**Work task**
In the records below, find the line containing "Increase egg carton quantity with plus". Restate it and all the lines after it exactly, and omit the rest.

Pixel coordinate grounding data
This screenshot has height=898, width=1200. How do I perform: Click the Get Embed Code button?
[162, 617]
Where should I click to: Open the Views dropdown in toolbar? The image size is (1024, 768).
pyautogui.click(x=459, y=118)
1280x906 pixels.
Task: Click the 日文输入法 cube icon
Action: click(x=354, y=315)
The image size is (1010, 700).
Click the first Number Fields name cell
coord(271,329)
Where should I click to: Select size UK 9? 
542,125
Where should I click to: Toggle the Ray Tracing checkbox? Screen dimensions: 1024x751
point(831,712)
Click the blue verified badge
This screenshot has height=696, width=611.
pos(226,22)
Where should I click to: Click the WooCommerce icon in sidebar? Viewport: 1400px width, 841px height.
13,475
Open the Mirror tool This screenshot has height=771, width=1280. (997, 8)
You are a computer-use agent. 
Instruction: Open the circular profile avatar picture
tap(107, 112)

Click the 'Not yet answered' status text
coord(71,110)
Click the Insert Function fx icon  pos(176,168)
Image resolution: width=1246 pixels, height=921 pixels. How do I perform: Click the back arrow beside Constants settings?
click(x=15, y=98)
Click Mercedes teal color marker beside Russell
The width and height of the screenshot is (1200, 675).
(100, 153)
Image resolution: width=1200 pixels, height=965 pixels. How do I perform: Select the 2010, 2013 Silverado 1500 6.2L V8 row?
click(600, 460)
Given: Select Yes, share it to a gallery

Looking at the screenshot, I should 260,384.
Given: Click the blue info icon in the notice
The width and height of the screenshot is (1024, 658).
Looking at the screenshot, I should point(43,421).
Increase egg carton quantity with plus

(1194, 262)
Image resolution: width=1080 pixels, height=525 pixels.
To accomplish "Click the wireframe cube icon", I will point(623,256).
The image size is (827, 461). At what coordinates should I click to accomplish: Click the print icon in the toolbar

**Result of the task**
Increase egg carton quantity with plus

(1194, 262)
Image resolution: width=1080 pixels, height=525 pixels.
To accomplish "Click the wireframe cube icon", I will point(623,256).
The image size is (827, 461). At what coordinates should I click to accomplish: Click the print icon in the toolbar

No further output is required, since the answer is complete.